Indian mathematician (born 1948)

Raman Parimala (born 21 November 1948) is an Indian mathematician known for her contributions to algebra. She is the Arts & Sciences Distinguished Professor of mathematics at Emory University. For many years, she was a professor at Tata Institute of Fundamental Research (TIFR), Mumbai.

She was on the Mathematical Sciences jury for the Infosys Prize 2019—2022 and was on the Abel Prize selection Committee 2021–2023.

== Background ==
Parimala was born and raised in Tamil Nadu, India.
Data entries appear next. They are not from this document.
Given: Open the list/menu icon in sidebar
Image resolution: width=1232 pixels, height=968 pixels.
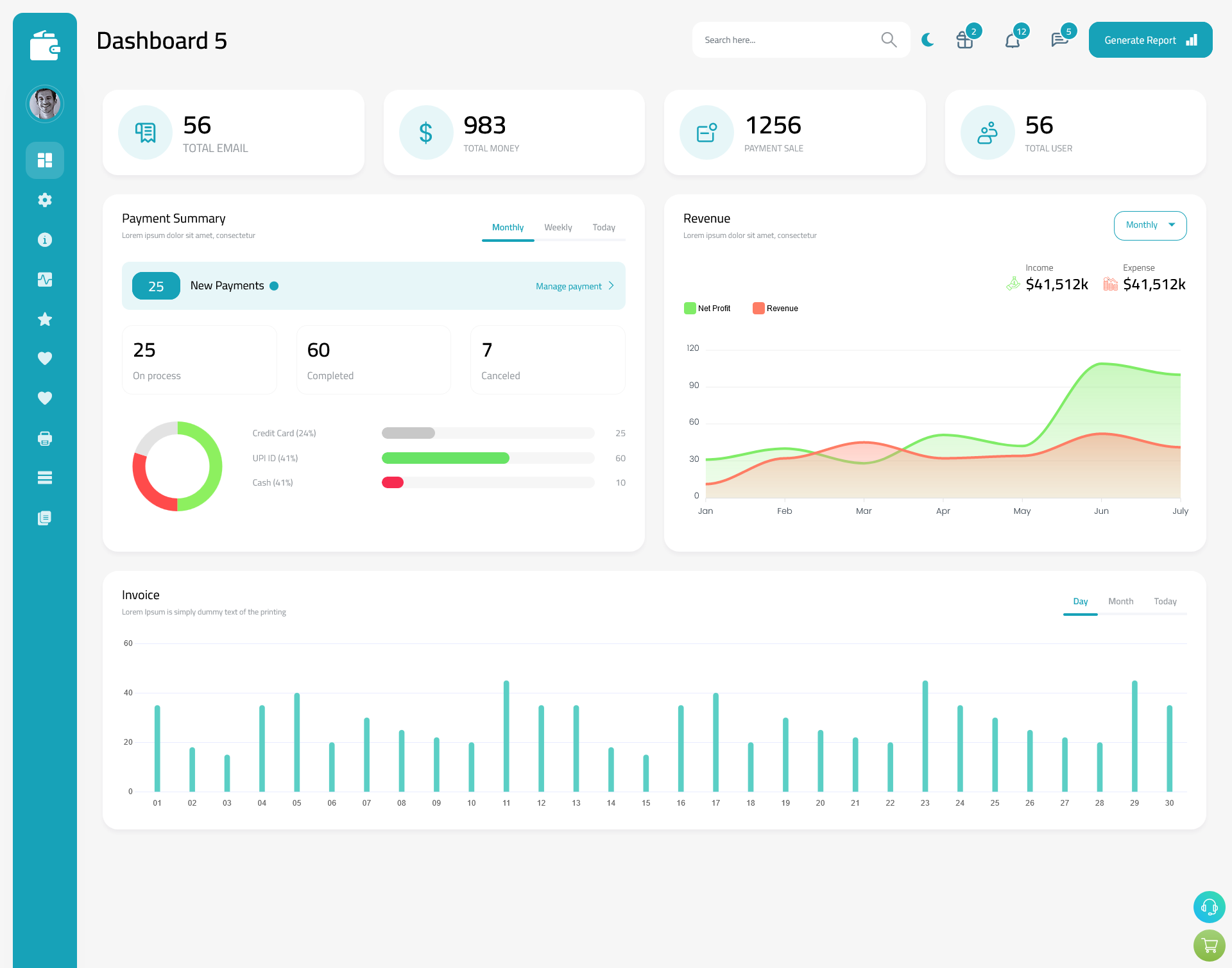Looking at the screenshot, I should [x=45, y=477].
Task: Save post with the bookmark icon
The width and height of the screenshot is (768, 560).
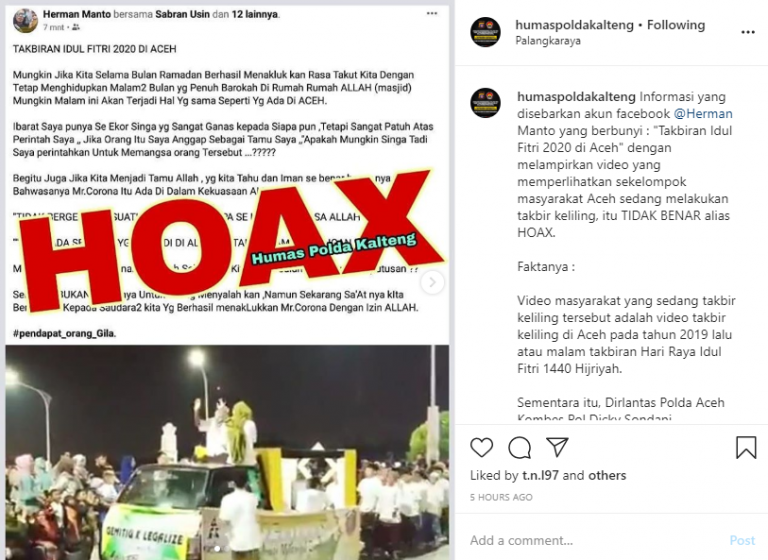Action: click(x=746, y=447)
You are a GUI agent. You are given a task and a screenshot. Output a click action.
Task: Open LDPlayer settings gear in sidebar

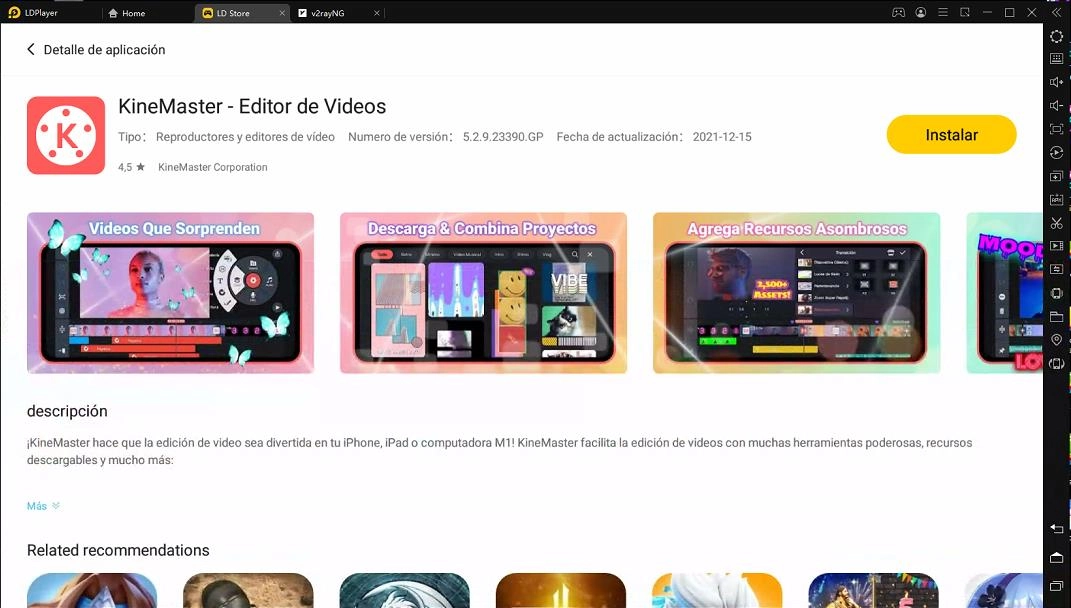[x=1056, y=36]
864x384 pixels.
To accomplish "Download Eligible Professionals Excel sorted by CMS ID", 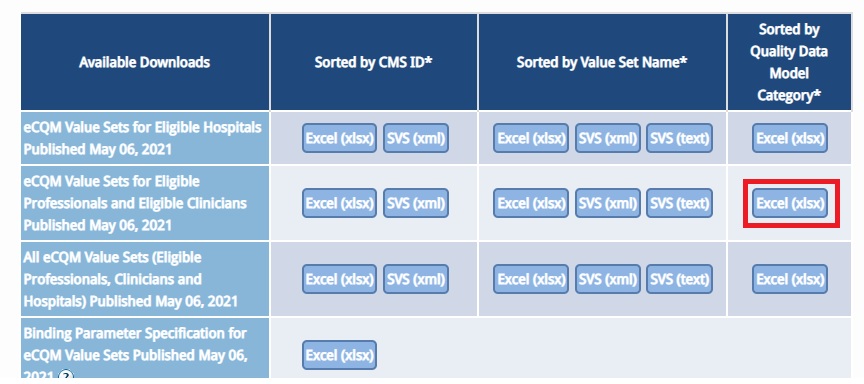I will coord(339,203).
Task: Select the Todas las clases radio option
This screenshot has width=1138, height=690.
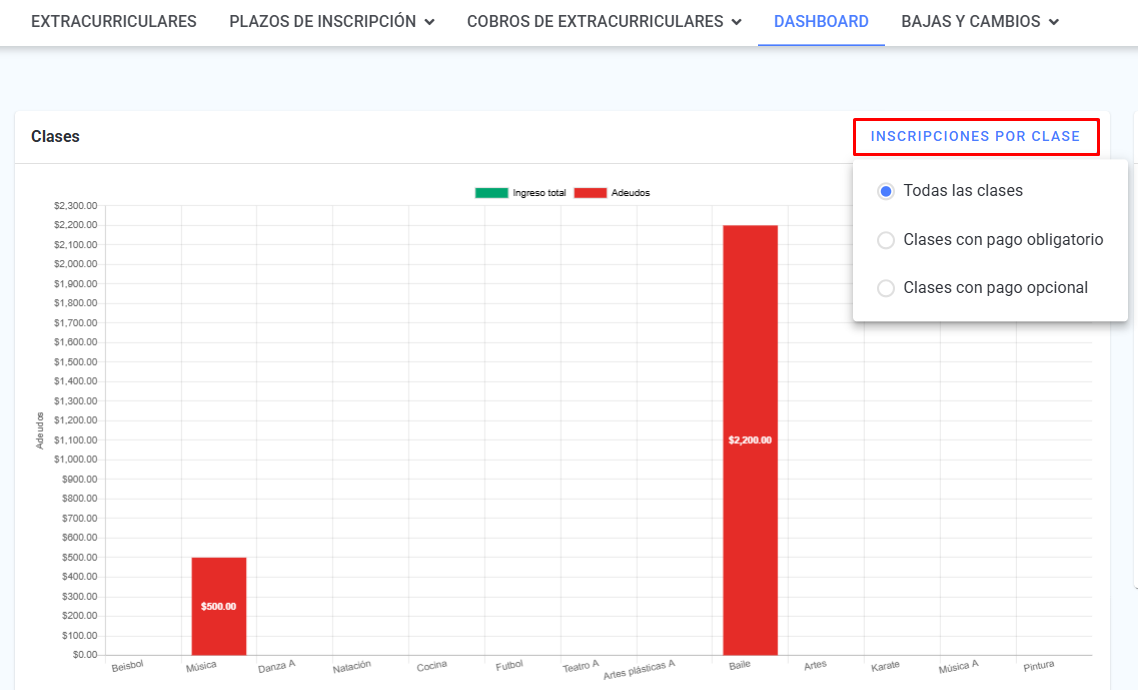Action: 886,191
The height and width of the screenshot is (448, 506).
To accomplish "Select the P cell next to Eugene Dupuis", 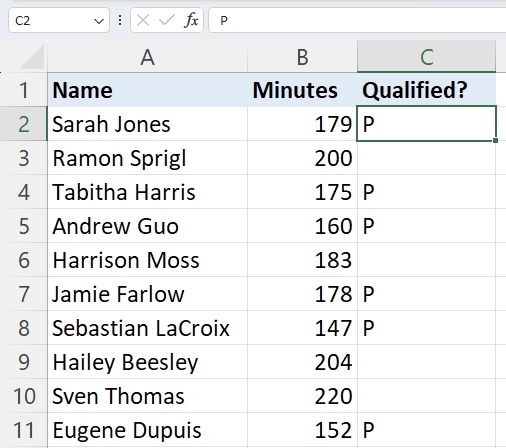I will [x=426, y=430].
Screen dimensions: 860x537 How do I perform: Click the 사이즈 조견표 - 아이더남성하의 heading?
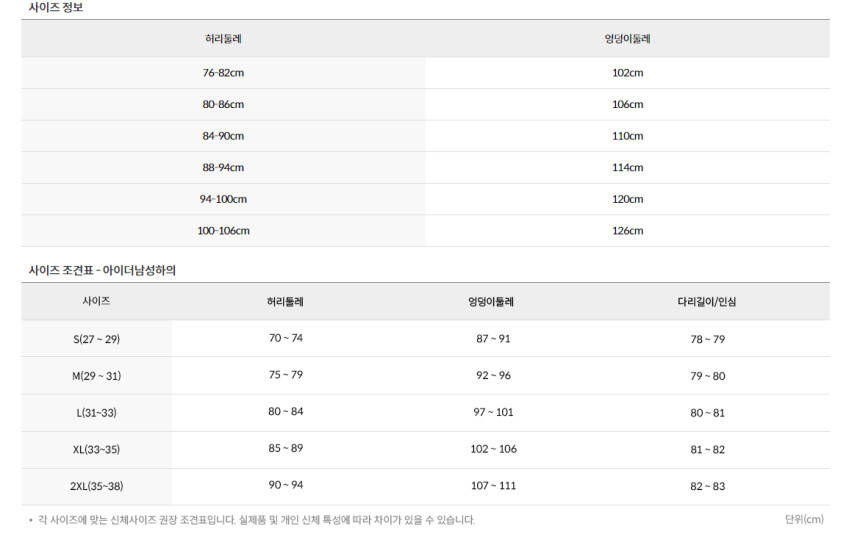tap(102, 270)
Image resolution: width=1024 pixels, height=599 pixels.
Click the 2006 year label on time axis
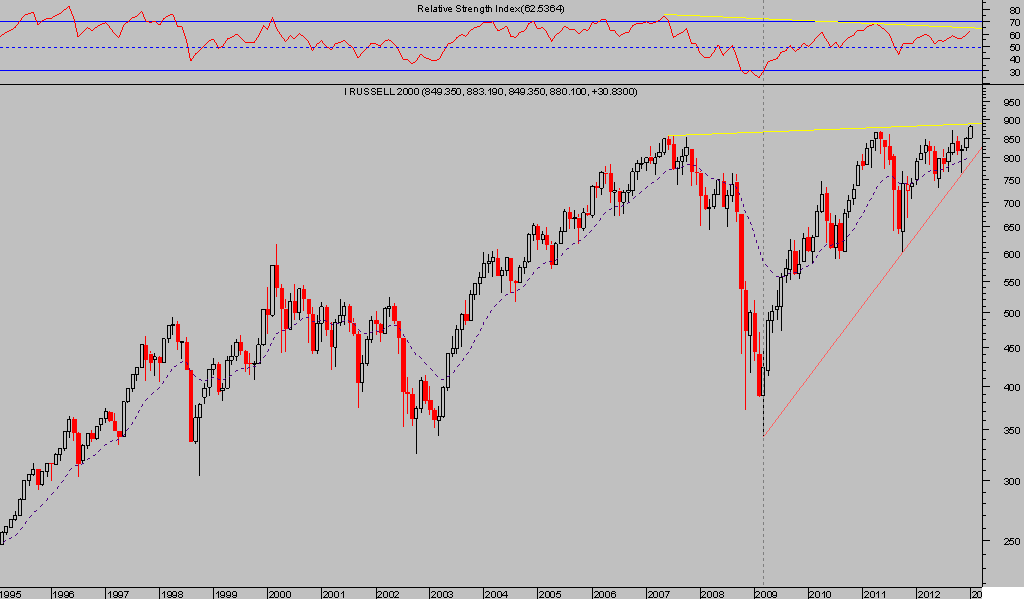pos(603,592)
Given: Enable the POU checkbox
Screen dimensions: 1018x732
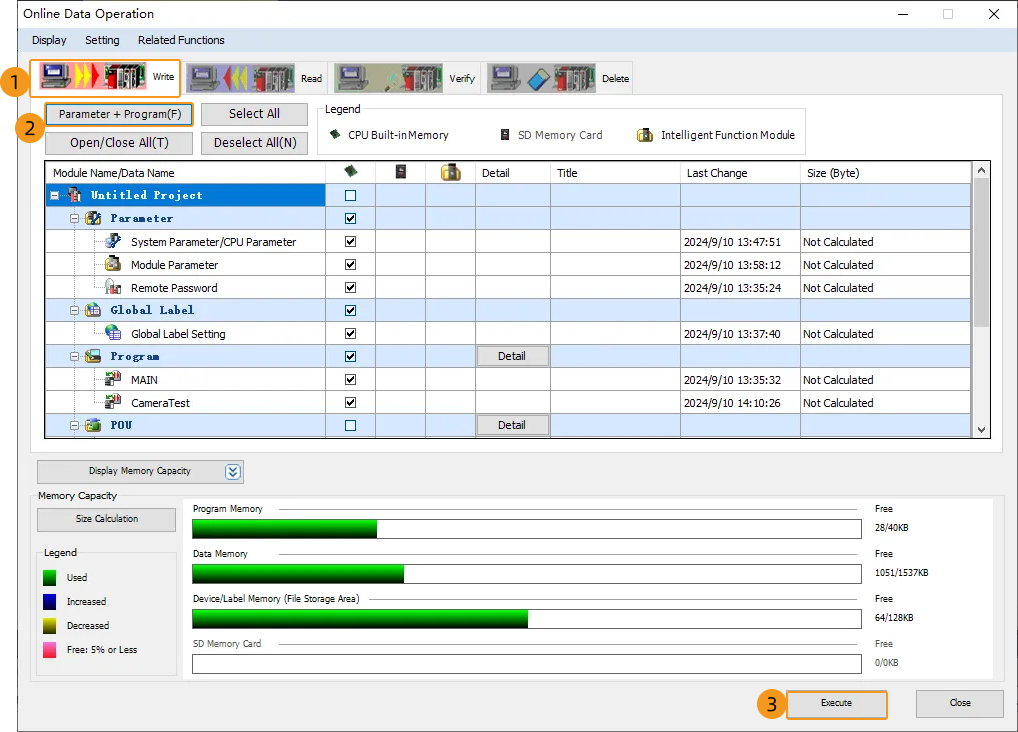Looking at the screenshot, I should point(350,426).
She studied in Saradha Vidyalaya Girls' High School and Stella Maris College at Chennai. She received her B. Sc. in 1968 and her M.Sc. in 1970 from Madras University. In 1976, Parimala earned her Ph.D. from the
University of Mumbai; her advisor was R. Sridharan from TIFR.

In 1987, she won the highest science award in India: The Shanti Swarup Bhatnagar Prize.

She is a fellow of the Indian National Science Academy (New Delhi).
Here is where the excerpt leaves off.